Georgia runoffs are also crucial to Republicans keeping the Senate in 2022

With the latest victories in Alaska and North Carolina, Republicans will hold 50 seats in the coming Senate. They will now look to deny Democrats a tiebreaker majority in the Jan. 5 special elections in Georgia. But it’s not just 2020 that should worry Republicans. The 2022 Senate map is not kind to the GOP, and even one Democratic win in Georgia could make the majority difficult to hold.

Barring some sort of Democratic scandal, Republicans only have two apparent pickup opportunities in 2022. The first would be the seat Republicans just lost in Arizona, as special election winner Mark Kelly will have to make a quick turnaround and defend it two years later. The second is Nevada, a state where Republicans have tended to lose narrowly in recent cycles. Joe Biden won both states, and in typically red Arizona, Republicans have now lost both Senate seats in just three years.
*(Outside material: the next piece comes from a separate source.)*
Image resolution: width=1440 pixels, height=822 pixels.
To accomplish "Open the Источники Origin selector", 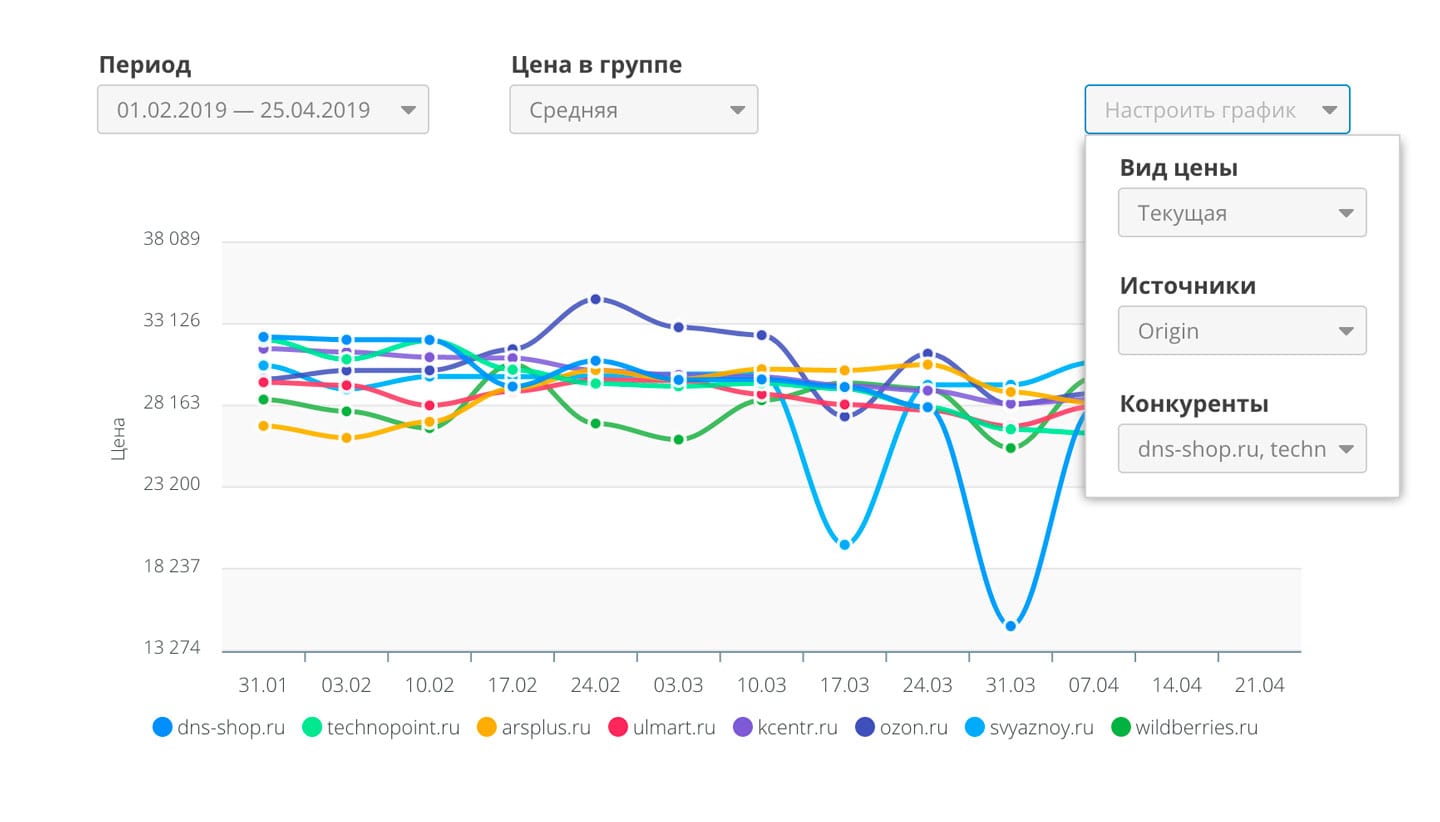I will click(x=1242, y=331).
Beyond that, there is little opportunity for Republicans to make gains. Their next best option is probably Sen. Maggie Hassan in New Hampshire, assuming a strong candidate such as Gov. Chris Sununu can be recruited. But New Hampshire just reelected its other Democratic senator by 15 points.

The next closest state? An ever-bluer Colorado.
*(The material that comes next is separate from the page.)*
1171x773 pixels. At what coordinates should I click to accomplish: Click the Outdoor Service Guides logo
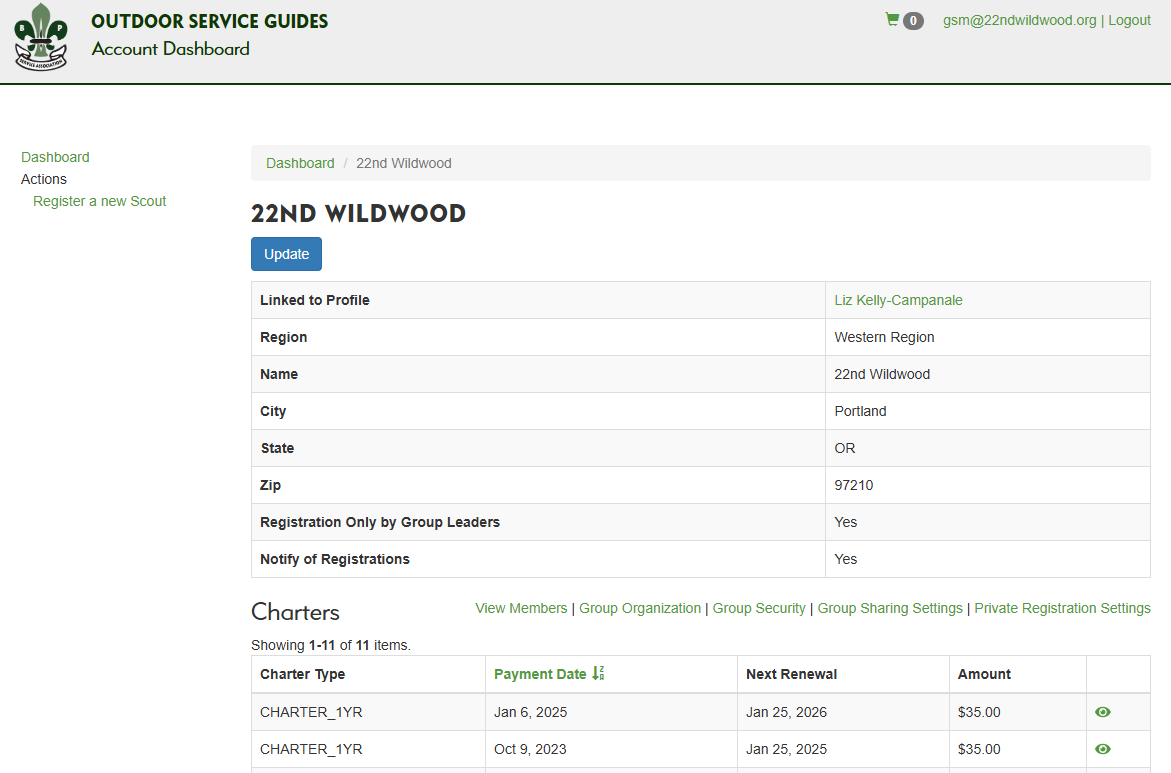41,37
With limited opportunities on offense, Republicans will also be playing defense in two hotly contested swing states. They will have to defend seats in Wisconsin and Pennsylvania, two states that each have one Democratic senator already. Both states went for Biden in 2020, both have Democratic governors, and Republicans won’t have an incumbency advantage in at least one of them: Pennsylvania Sen. Pat Toomey is not running for reelection.

Republicans will also be defending seats in red-leaning states that could still cause problems. Sens. Rob Portman in Ohio and Marco Rubio in Florida will both face reelection. There is also the conundrum of North Carolina, where Sen. Richard Burr said in 2016 that he would not run for reelection. Republicans will likely be better off if he keeps his word, as Burr has been marred by an insider trading scandal. But as this year’s Senate race showed, it’s a tough, competitive state.

With Republicans staring at a likely net loss of one or two seats in 2022, victories by David Perdue and Kelly Loeffler (whose seat will also be up again next year) would be crucial either to keeping control of the Senate or forcing moderate Sen. Joe Manchin to be the Democrat’s majority maker. Georgians aren’t just deciding how the first two years of Biden’s presidency will go — they are deciding how much opposition he will face in the Senate for his entire first and perhaps only term.